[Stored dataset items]
########################################

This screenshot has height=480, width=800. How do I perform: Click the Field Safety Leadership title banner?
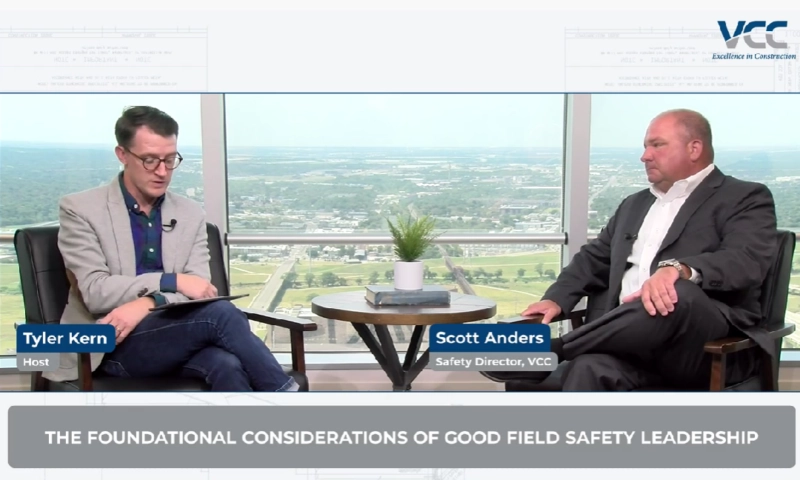click(x=400, y=437)
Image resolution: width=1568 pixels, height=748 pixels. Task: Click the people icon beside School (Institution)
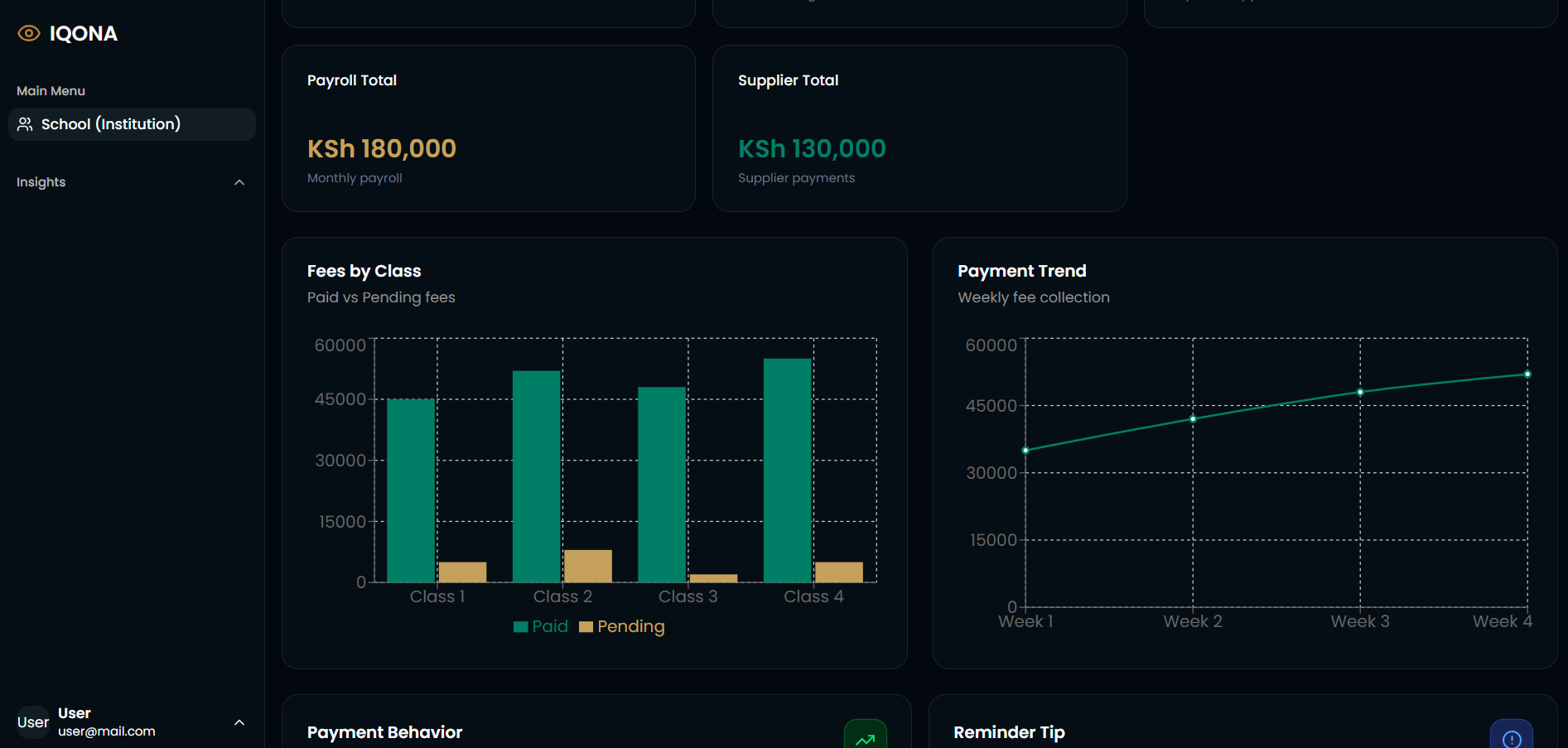pos(26,124)
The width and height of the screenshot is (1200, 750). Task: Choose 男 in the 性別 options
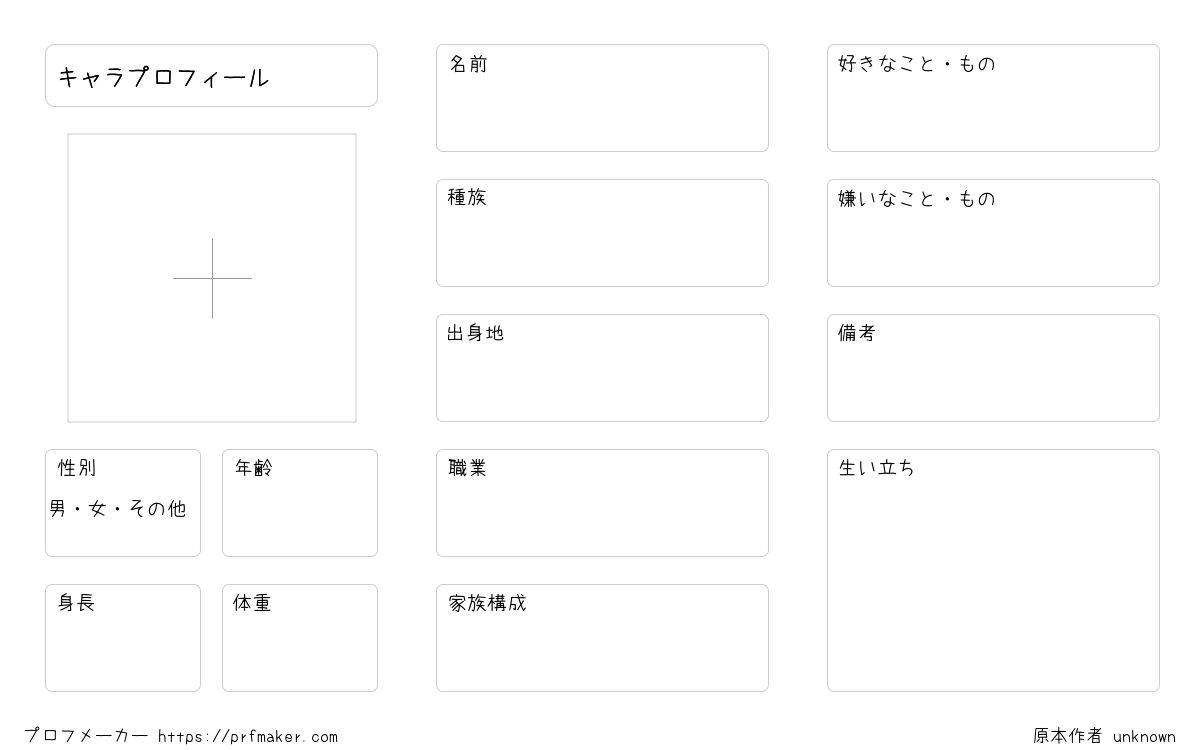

########################################

■ PROBLEM STATEMENT
Give back every record exactly. Omit the pictures.

■ RESPONSE AREA
This screenshot has height=480, width=800. How do I perform: Click the Field Safety Leadership title banner?
click(x=400, y=437)
Image resolution: width=1568 pixels, height=748 pixels. Task: Click the people icon beside School (Institution)
pos(26,124)
The width and height of the screenshot is (1200, 750). Task: Choose 男 in the 性別 options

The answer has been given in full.